L’éducation comme l’enseignement, bouleversés, mais innovants; Les concours nationaux auront-t-ils bien lieu ? Baccalauréat, neuvième et sixième, c’est la main sur le coeur que les parents s’interrogent sur ce qui va advenir. Pour l’instant, même dans les scénarios les plus pessimistes, il est dit que le Bac se déroulera bien, que ce soit en juillet ou en août. Les établissements d’éducation, qui ont très tôt annoncé leur fermeture au public, ont du mal à se projeter et s’inquiètent de leurs affaires. Avec la crise sanitaire, les écoles et les universités utilisent de plus en plus les sites et connexions en ligne destinées à la consultation, pour communiquer. Procurent-ils une expérience satisfaisante ? Ils sont indispensables, mais ne remplacent en aucun cas la rencontre des enseignants avec l’élève et/ou l’étudiant. Ils servent surtout à ce que les usagers se documentent avant de venir en présence, lorsque cela sera possible. Les effets à court et à long termes sur le niveau sont incertains.

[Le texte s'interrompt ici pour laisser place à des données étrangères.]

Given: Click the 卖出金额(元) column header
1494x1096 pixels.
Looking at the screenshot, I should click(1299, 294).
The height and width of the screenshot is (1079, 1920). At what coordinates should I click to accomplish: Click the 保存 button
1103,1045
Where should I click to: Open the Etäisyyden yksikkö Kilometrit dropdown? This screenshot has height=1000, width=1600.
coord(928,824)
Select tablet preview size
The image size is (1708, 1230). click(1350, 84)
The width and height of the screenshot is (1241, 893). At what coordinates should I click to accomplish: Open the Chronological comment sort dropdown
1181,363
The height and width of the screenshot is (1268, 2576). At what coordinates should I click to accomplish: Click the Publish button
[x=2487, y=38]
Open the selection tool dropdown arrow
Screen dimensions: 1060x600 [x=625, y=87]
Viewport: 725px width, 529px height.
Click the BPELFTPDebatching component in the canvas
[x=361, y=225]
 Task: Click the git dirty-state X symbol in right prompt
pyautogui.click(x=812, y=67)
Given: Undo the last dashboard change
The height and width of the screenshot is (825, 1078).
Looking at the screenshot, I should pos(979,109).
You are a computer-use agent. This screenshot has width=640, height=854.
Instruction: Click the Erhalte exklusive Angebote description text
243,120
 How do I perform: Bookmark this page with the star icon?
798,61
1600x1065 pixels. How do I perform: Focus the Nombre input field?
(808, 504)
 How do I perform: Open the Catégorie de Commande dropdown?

Il est très difficile d’avoir des réponses… Il semblerait que ces “viewing rooms” donnent de bons résultats préliminaires pour les grandes institutions, mais, comme toute la société mondiale, le marché de l’éducation sera ralenti. Après cette période très difficile à traverser, nous pensons qu’il y aura un très grand plaisir à se retrouver autour de la culture qui nous unit. Dans l’immédiat, les institutions se conforment, aux mesures d’éloignement et en même temps cherchent à prolonger leur rôle de lien social. Mais la sidération prend le pas. Tout a basculé en quelques minutes avec la prise de parole univoque des dirigeants de ce monde, demandant la fermeture des écoles et universités, et que tous restent chez eux, une première dans l’histoire. En quelques heures, nous avons dû mettre en oeuvre la fermeture de milliers d’établissements d’éducation.

Aujourd’hui, entre établissements fermés et programmes arrêtés, impossible de savoir combien de temps le black-out va se poursuivre, ni même la somme des pertes occasionnées dans le secteur. Seule évidence, une baisse possible et probable de la fréquentation, le temps de remettre la machine en route et de réagencer un calendrier aujourd’hui en lambeaux. Mais, surtout, il faudra quelques symboles forts pour faire revenir rapidement les gens à de bonnes dispositions, une fois la crise passée. Sera-t-elle immédiate ou progressive ? On ne le sait pas et c’est le coeur des réflexions actuellement. Ce serait en quelque sorte le symbole du premier jour du reste de notre vie. Les institutions de l’Etat sont plongées dans un flou impressionniste duquel elles ont du mal à émerger.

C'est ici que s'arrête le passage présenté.